Stop the HEIGHT!

Today, the Ninth Circuit decided that California’s Proposition 8 was unconstitutional. Twitter became abuzz with the news. After reading the decision, I understand the celebration but find that it will be short-lived.

This decision was extremely narrow. Narrow. It did not even touch the issue of whether gay marriage is a constitutional right. In its comparison with Romer v. Evans, the Ninth Circuit stated:

There is one further important similarity between this case and Romer.  Neither case requires that the voters have stripped the state’s gay and lesbian citizens of any federal constitutional right.  In Romer, Amendment 2 deprived gays and lesbians of statutory protections against discrimination; here, Proposition 8 deprived same-sex partners of the right to use the designation of ‘marriage.’  There is no necessity in either case that the privilege, benefit, or protection at issue to be a constitutional right.  We therefore need not and do not consider whether same-sex couples have a fundamental right to marry, or whether states that fail to afford the right to marry to gays and lesbians must do so.

Today’s decision ruled Proposition 8 unconstitutional under the 14th Amendment because it took away rights that were granted (by the California Supreme Court when it ruled that the statues banning gay marriage was unconstitutional under the California Constitution) on the basis of sexual orientation with no legitimate government interest.  It was the change in the law that was a denial of equal protection, not the denial of marriage to gays.  This implies that had there been no laws on the books allowing gay marriage, Proposition 8 may have been held to be constitutional.
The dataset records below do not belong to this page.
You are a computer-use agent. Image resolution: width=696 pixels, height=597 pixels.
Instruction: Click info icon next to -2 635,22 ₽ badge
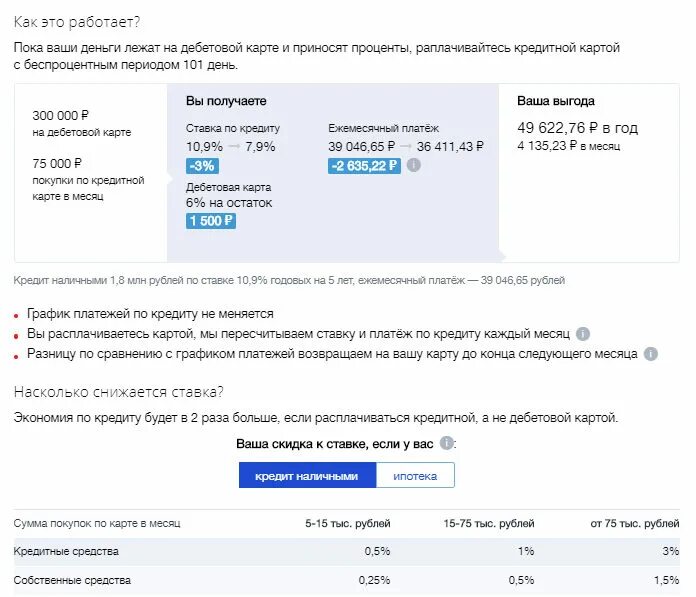pos(414,165)
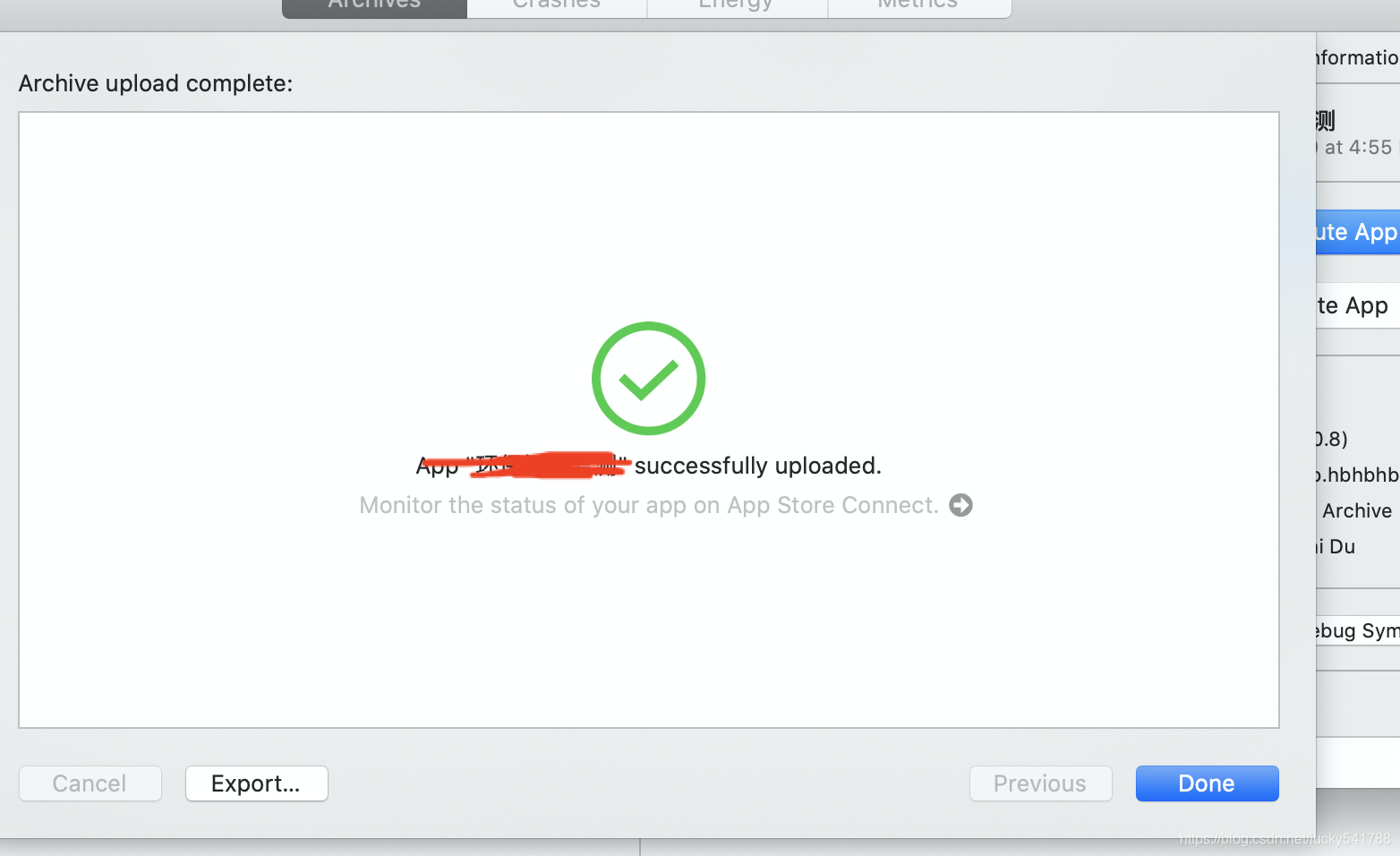This screenshot has width=1400, height=856.
Task: Click the Download Debug Symbols button
Action: 1358,630
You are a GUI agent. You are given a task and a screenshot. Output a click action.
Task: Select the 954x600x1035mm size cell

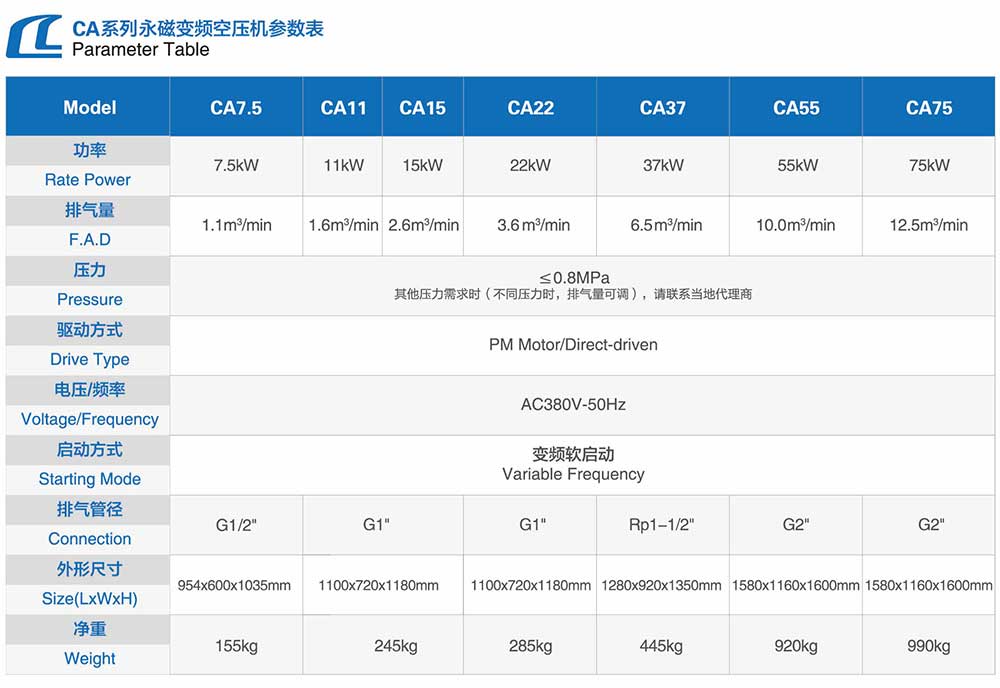234,585
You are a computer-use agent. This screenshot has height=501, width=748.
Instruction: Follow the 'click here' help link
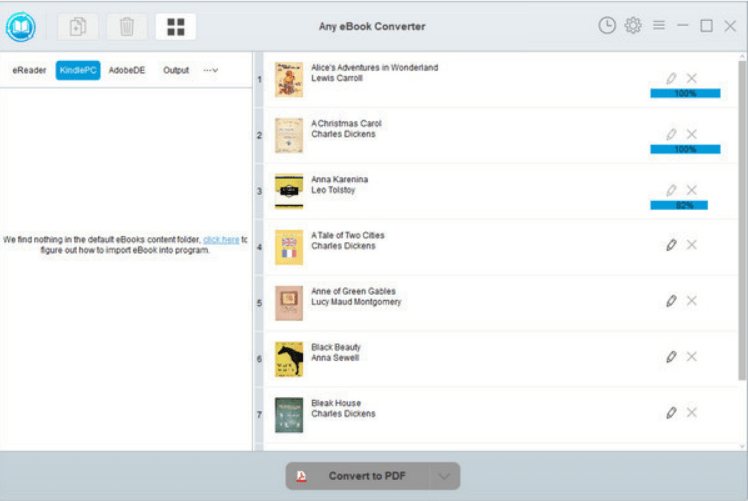point(221,240)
Or at least, the court would have had to decide whether gay marriage was a constitutional right.

What are the implications then?  Well, States in the unique situation where neither gay marriage or civil unions between gays and lesbians are recognized, they could conceivably pass laws that say marriage is between a man and woman, only, and be found constitutional.  Or, they may just stop even taking the small step of allowing civil unions.  And nothing in today’s Ninth Circuit decision will stop them, because the issue decided is tailored to the specific facts of Prop 8 and its history.  Nothing more.
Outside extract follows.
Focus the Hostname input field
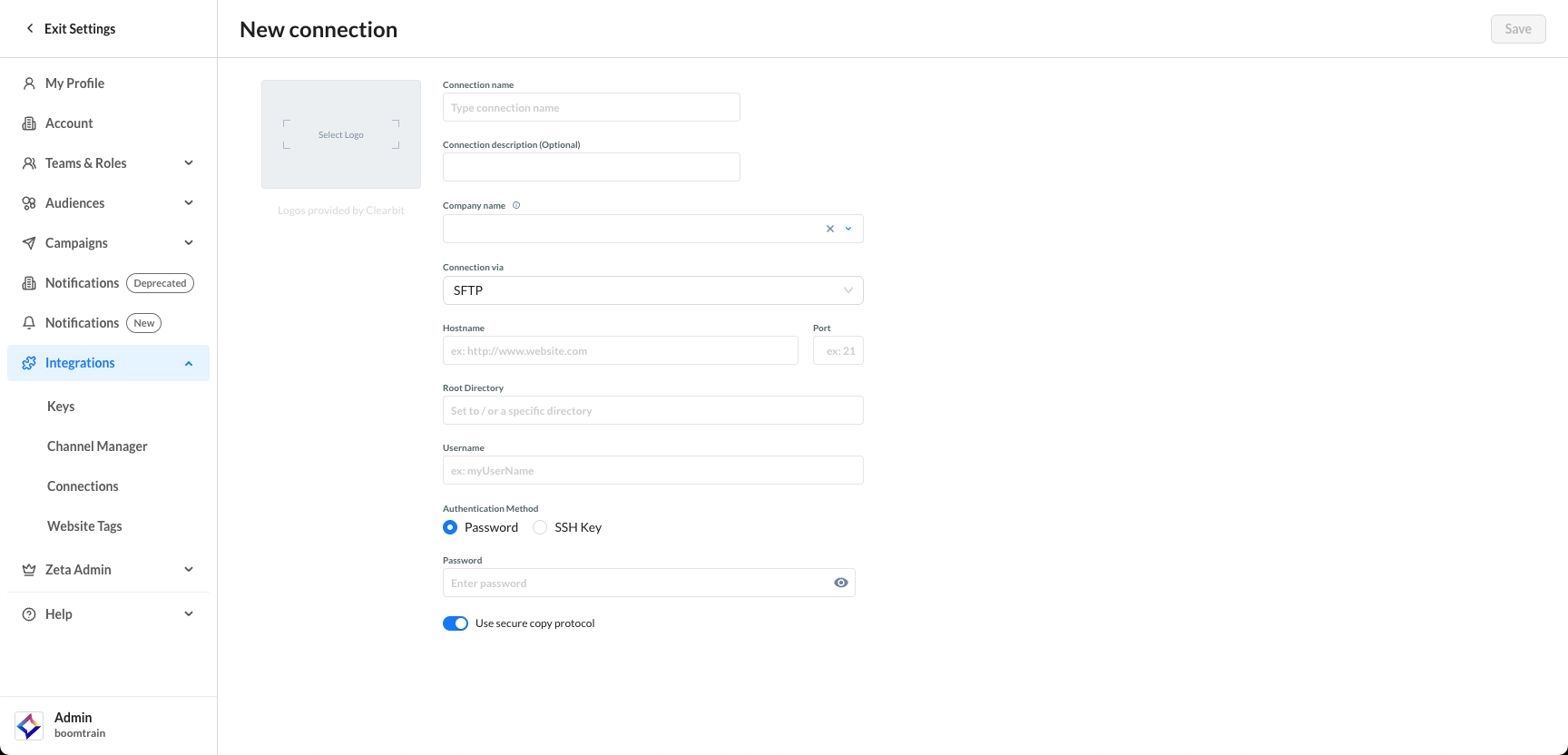1568x755 pixels. point(620,350)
Assuming for the moment that the Supreme Court would hear this case (though, unlikely as it is extremely narrow), this is not the case or the time to take it to the Supreme Court on the side of gay marriage proponents.  Let me elaborate.

About 7 states (sans California) allow gays and lesbians to marry.  About 12 or so recognize civil unions or domestic partnerships for gays and lesbians.  While 39 states specifically ban gay marriage.  Moreover, the federal government doesn’t recognize gay marriage.  (Also note that the California Supreme Court found Proposition 8 to be constitutional under the California Constitution, which is usually regarded as providing more protection than the US Constitution.)

Compare with the history of anti-miscegenation laws when it finally was heard by the Supreme Court in Loving v. Virginia: Only 16 states had anti-miscegenation laws still in effect by the time Loving was decided.  14 states had previously repealed their anti-miscengation laws between 1948 to 1967.  11 states repealed their anti-miscengation laws before 1887.  The rest had no laws regarding marriage between races.  Moreover, the federal government had already passed the War Brides Act, allowing soldiers to bring their spouses back from overseas, in 1945.  Further, the California Supreme Court found anti-miscegenation laws to be unconstitutional in 1948!  From this, it was plain to see that anti-miscegenation laws were on their way out.

Gay marriage does not have the same history of support nationwide.  And Loving is often cited as the case that justifies gay marriage.  At this stage, approaching the Supreme Court with gay marriage without the country’s support is like going to the Supreme Court to rule that first-cousin marriage** is a constitutional right.  It will put the Supreme Court in a corner that they will desperately try to side-step or rule against completely.


** Oh, and California — you allow first-cousin marriage. Even Kentucky is not that bad. Geez.